What happens to the width of the confidence interval if the size of the SE increases or decreases?
What about increasing the sample size – should that increase or decrease the width of the interval?
All the general results you learned before about impacts to widths of CIs hold in this situation whether we are considering the parametric or bootstrap methods…

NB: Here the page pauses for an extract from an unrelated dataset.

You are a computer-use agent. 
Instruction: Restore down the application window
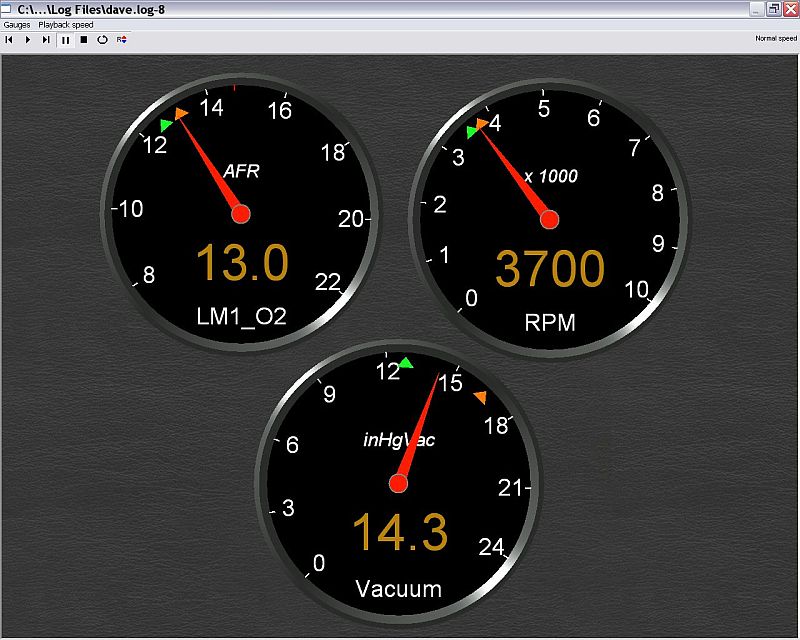[773, 9]

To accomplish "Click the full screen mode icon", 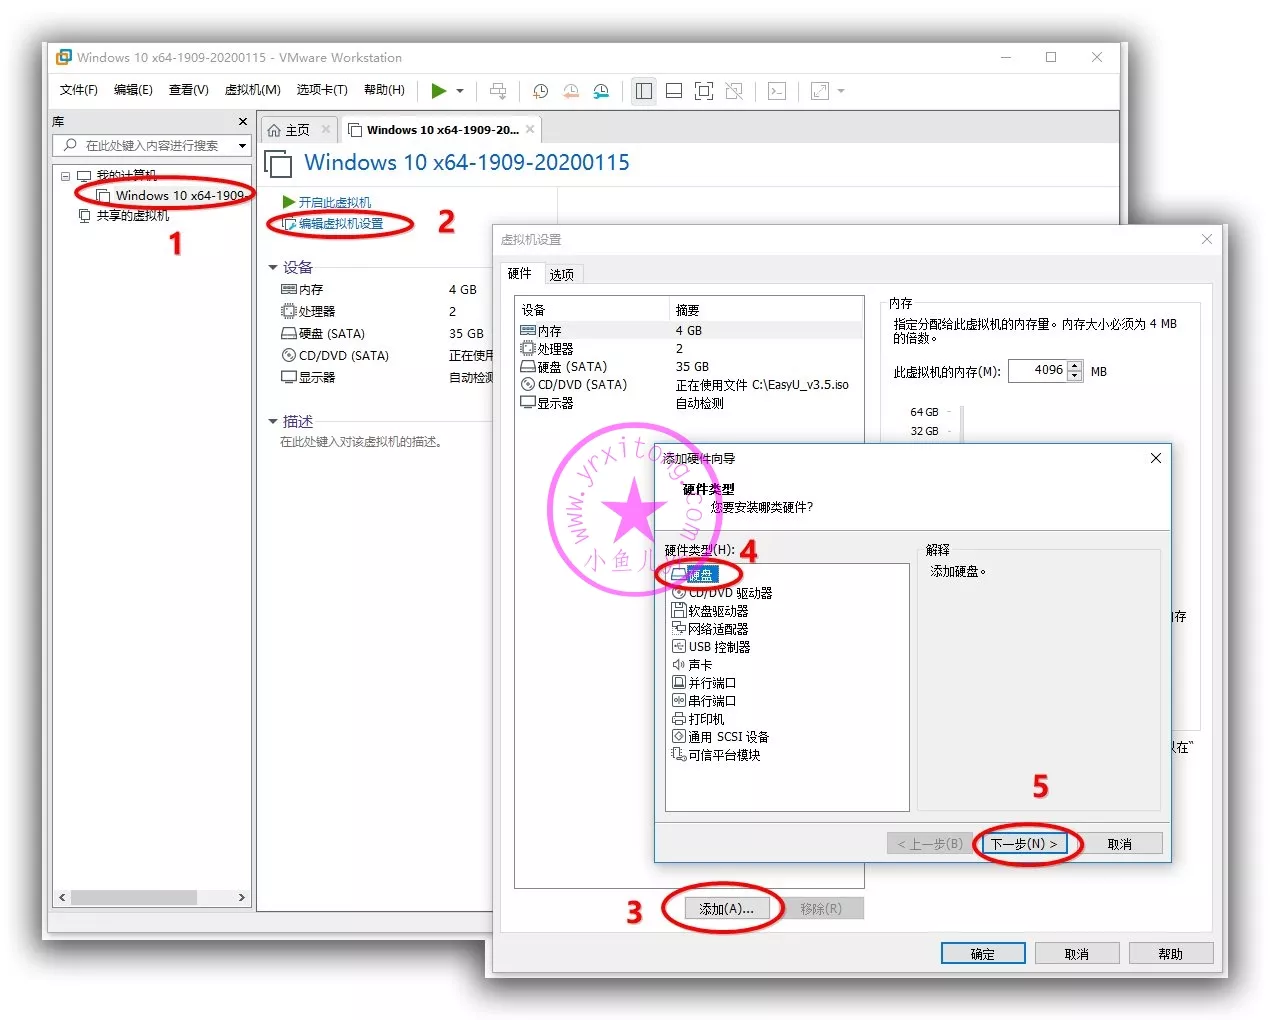I will (704, 91).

To finish this example, we will generate the comparable bootstrap 90% confidence interval using the bootstrap distribution in Figure 2.27.
## SexM
## -0.2498069
B <- 1000
set.seed(1234)
Tstar <- matrix(NA, nrow=B)
for (b in (1:B)){
lmP <- lm(GPA~Sex, data=resample(s217))
Tstar[b] <- coef(lmP)[2]
}
quantiles <- qdata(Tstar, c(0.05, 0.95))
quantiles
## quantile p
## 5% -0.39290566 0.05
## 95% -0.09622185 0.95
The output tells us that the 90% confidence interval is from -0.393 to -0.096 GPA points. The bootstrap distribution with the observed difference in the sample means and these cut-offs is displayed in Figure 2.27 using this code:
par(mfrow=c(1,2))
hist(Tstar,labels=T)
abline(v=Tobs,col="red",lwd=2)
abline(v=quantiles$quantile,col="blue",lwd=3,lty=2)
plot(density(Tstar),main="Density curve of Tstar")
abline(v=Tobs,col="red",lwd=2)
abline(v=quantiles$quantile,col="blue",lwd=3,lty=2)
In the previous output, the parametric 90% confidence interval is from -0.404 to -0.095, suggesting similar results again from the two approaches. Based on the bootstrap CI, we can say that we are 90% confident that the difference in the true mean GPAs for STAT 217 students is between -0.393 to -0.094 GPA points (male minus females). This result would be usefully added to step 5 in the 6+ steps of the hypothesis testing protocol with an updated result of:
Report and discuss an estimate of the size of the differences, with confidence interval(s) if appropriate.
Throughout the text, pay attention to the distinctions between parameters and statistics, focusing on the differences between estimates based on the sample and inferences for the population of interest in the form of the parameters of interest. Remember that statistics are summaries of the sample information and parameters are characteristics of populations (which we rarely know). And that our inferences are limited to the population that we randomly sampled from, if we randomly sampled.